NewsJun | 9 | 2023
Research Spotlight: Estimated Reductions in Opioid Overdose Deaths with Sustainment of Public Health Interventions in Four US States.
Jagpreet Chhatwal, PhD, Director of the Institute for Technology Assessment at Massachusetts General Hospital and an associate professor of Radiology at Harvard Medical School, is the lead author of a new paper in JAMA Network Open, Estimated Reductions in Opioid Overdose Deaths with Sustainment of Public Health Interventions in Four US States.
What was the question you set out to answer with this study?
Despite ongoing efforts, opioid overdose deaths in the US continue to rise – In 2022, over 75,000 people died from an opioid-related overdose. To address the ongoing opioid crisis, the National Institutes of Health in 2019 launched one of the most ambitious implementation studies, the HEALing Communities Study, in 67 communities across four U.S. states: Kentucky, Massachusetts, New York, and Ohio.
This article investigated the impact of sustaining—or not sustaining—public health interventions like the ones included in the HEALing Communities Study on the reduction in opioid-related overdose deaths in four US states.
What methods or approaches did you use?
The authors used mathematical modeling to simulate the opioid epidemic in Kentucky, Massachusetts, New York, and Ohio—four states highly impacted by the opioid epidemic.
What were your conclusions?
The study found that compared with the status quo, a multipronged approach to interventions that includes elements of prevention, harm reduction and treatment does have the ability to reduce opioid overdose deaths in all four states.
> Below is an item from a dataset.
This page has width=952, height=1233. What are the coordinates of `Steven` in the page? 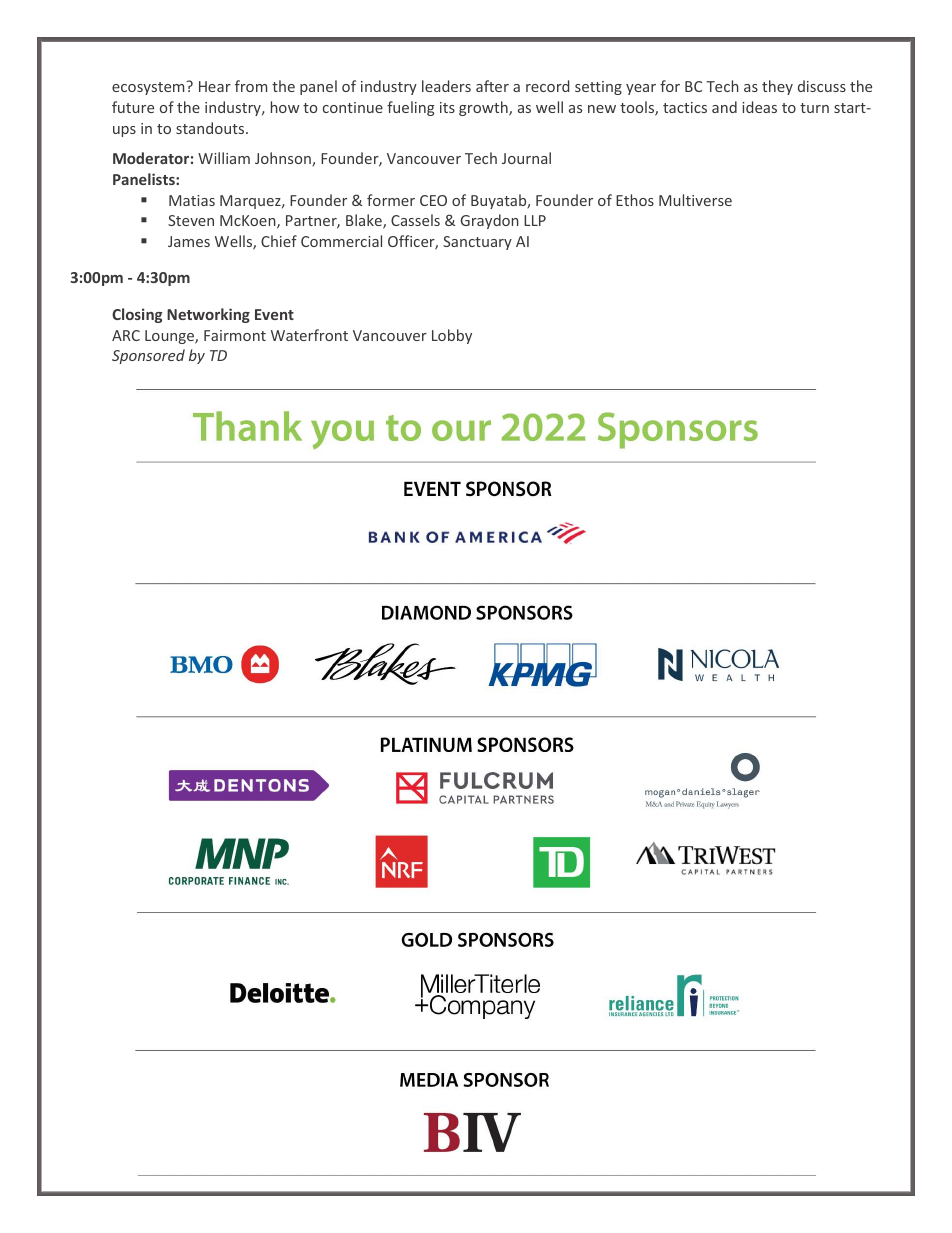 It's located at (191, 220).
The mathematical model predicted that opioid overdose deaths could decrease by 13–17% in Kentucky, 17–27% in Massachusetts, 15–22% in New York, and 15–22% in Ohio after two years with the interventions in place.
Furthermore, the study found that sustaining these interventions for three additional years could reduce the annual number of opioid overdose deaths at the end of five years by 18–27% in Kentucky, 28–46% in Massachusetts, 22–34% in New York, and 25–41% in Ohio.
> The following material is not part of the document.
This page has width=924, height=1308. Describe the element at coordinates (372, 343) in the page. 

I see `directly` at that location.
Of note, they found that positive gains associated with the implementation of public health interventions for 2 years could be washed out if interventions are not sustained beyond the initial 2-year intervention period.
What are the potential clinical implications of your work?
Sustained implementation of a combination of interventions is critical for reducing the annual number of opioid overdose deaths and preventing deaths from rising again in states highly affected by the opioid epidemic.
Continuing the programs that provide medication for opioid use disorders as well as naloxone was found to be very effective at reducing opioid use deaths and preventing them from increasing again in the future.
What are the next steps?
There is a need to increase public awareness about the importance of the sustainment of public health interventions to have a meaningful impact on the reduction in overdose deaths.
The research was supported by the National Institute on Drug Abuse, part of the National Institutes of Health (NIH).